13 Aug, 2010 By: Erik Gruenwedel

In the end, Blockbuster’s delayed second quarter (ended July 4) fiscal results hardly seemed worth the wait.

The Dallas-based rental chain, which canceled an Aug. 12 call with analysts and then postponed disclosing results nearly 19 hours, reported a loss of $69 million compared with a loss of $37 million during the previous-year period.

Blockbuster cited ongoing store closures, decline in same-store sales, liquidity issues and cost associated with recapitalization efforts for the loss. Revenue fell $194 million to $788 million from $982 million last year, well below Wall Street expectations.

If there was a silver lining, Blockbuster said it received another extension, until Sept. 30, of a forbearance agreement postponing payment of a $42.4 million interest payment.

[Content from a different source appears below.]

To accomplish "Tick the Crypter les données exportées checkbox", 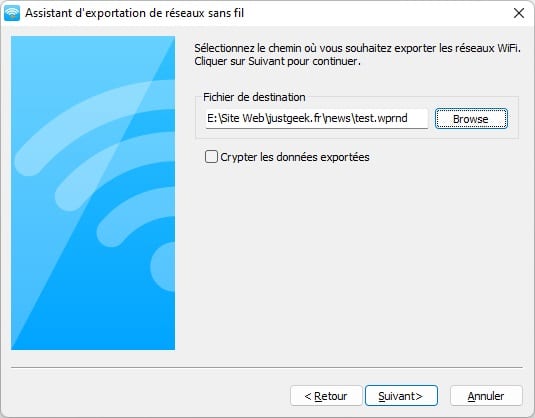I will (211, 157).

“We appreciate the continued cooperation of our senior secured noteholders and the other parties involved in our ongoing recapitalization efforts,” said CEO Jim Keyes, in a statement. “While making progress, this extension allows additional time to complete these complex, multiparty negotiations.”

Still, Blockbuster warned in its Aug. 13 quarterly filing with the Securities and Exchange Commission that, in addition to a Chapter 11 bankruptcy, Chapter 7 liquidation is a possibility if sufficient debtor-in-possession financing is not available.